• **Extract provided**:
start

Archived from groups: microsoft.public.win2000.active_directory (More info?)

Simple question but involves quite a bit of work ....

Problem is that System State is machine specific and this is no guarantee
that the restored data match 1-to-1, even on physical machines with same
make, brand and model (except from the backup original source).

This could well be one of the best and safest approach, although it does not
give you a ready and up-to-date AD database to test in a Win 2000 lab
environment. Win 2003 has this "dcpromo /adv" option where this could be
deployed (in conjunction with Backup applet) though.

See
"How to use the Install from Media feature to promote Windows Server
2003-based domain controllers"
http://support.microsoft.com/default.aspx?scid=kb;en-us;311078


Minor variation of this approach. Make an additional copy of this VM image.

end

• **Data excerpt**:
start

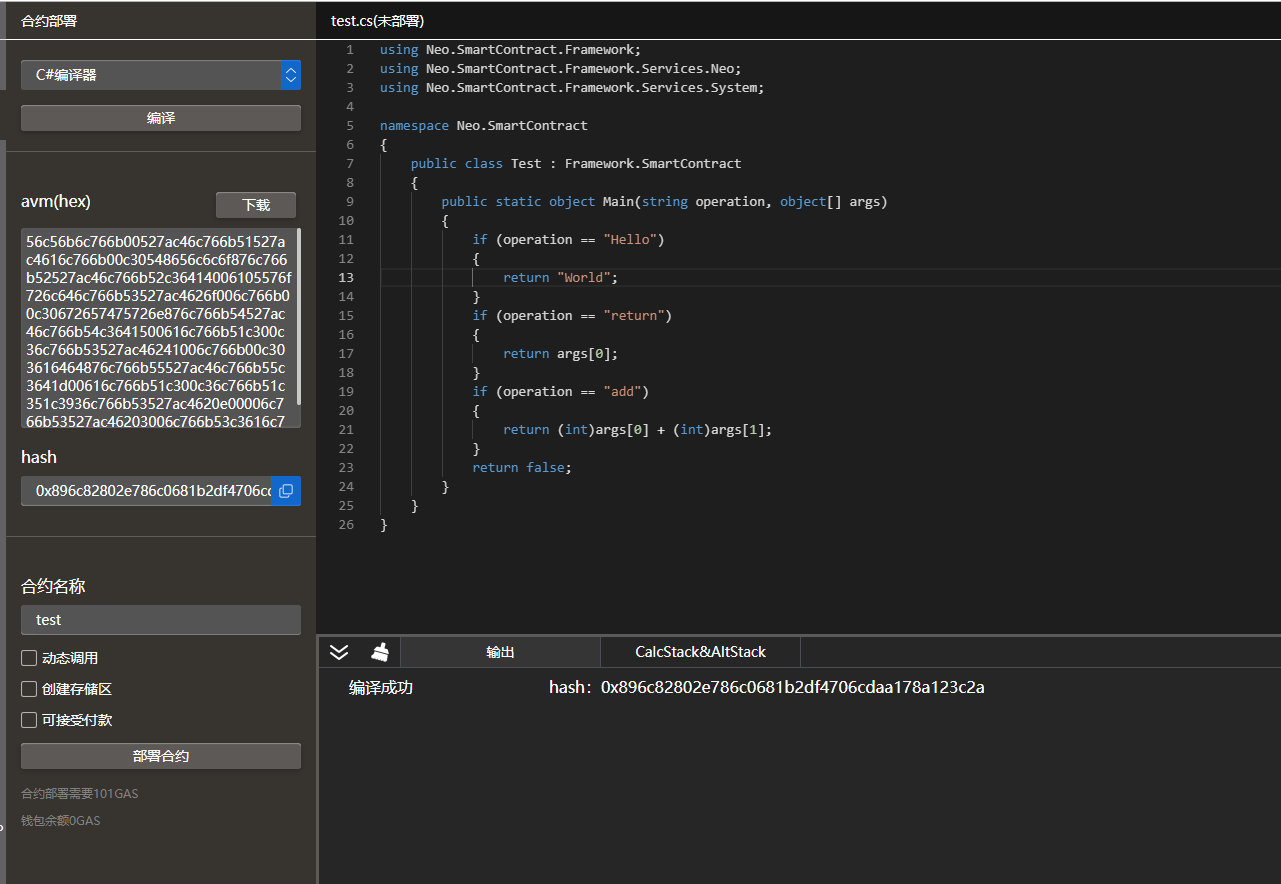Clear the output log with the broom icon
Image resolution: width=1281 pixels, height=884 pixels.
click(x=380, y=652)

end

• **Work to do**: Extend the newsgroup post about restoring Active Directory in a lab, picking up right after its last sentence.

• **Reply to the task**:
Use
one only for all lab experiments and use the other as follows:
- take this machine off-line
- re-introduce it onto the live network (to allow AD replication to propogate
to it) at regular intervals, but not longer than 60 days at any one time.

Since the 2 VMs are the same (file based images), you can then run a
backup from the updated VM and restore it to the other.

Hope this works for you. Let us know how it develops.



"MDH" wrote:

> Desmond,
>
> Thanks much for the quick response. We have actually been successful in
> doing just as you have suggested, however, we are still hoping to be
> successful with our AD system state restore in addition to this solution.
>
> "Desmond Lee" wrote:
>
> > One other option for possible consideration:
> >
> > dcpromo a DC, say DC_VM01 into a VM environment and detach it from the
> > live production environment. In the latter, clean up all references to
> > DC_VM01.
> >
> > Make sure that DC_VM01 runs in its own isoloated lab environment to
> > avoid potential AD problems.
> >
> >
> > "MDH" wrote:
> >
> > > Can anyone point me to a document that will walk me through creating a
> > > replica of my production Windows 2000 domain into a lab environment?
> > >
> > > In a nutshell we would like take a 'system state backup' and restore it into
> > > a lab environment. Seems like a simple task, but have had many issues thus
> > > far...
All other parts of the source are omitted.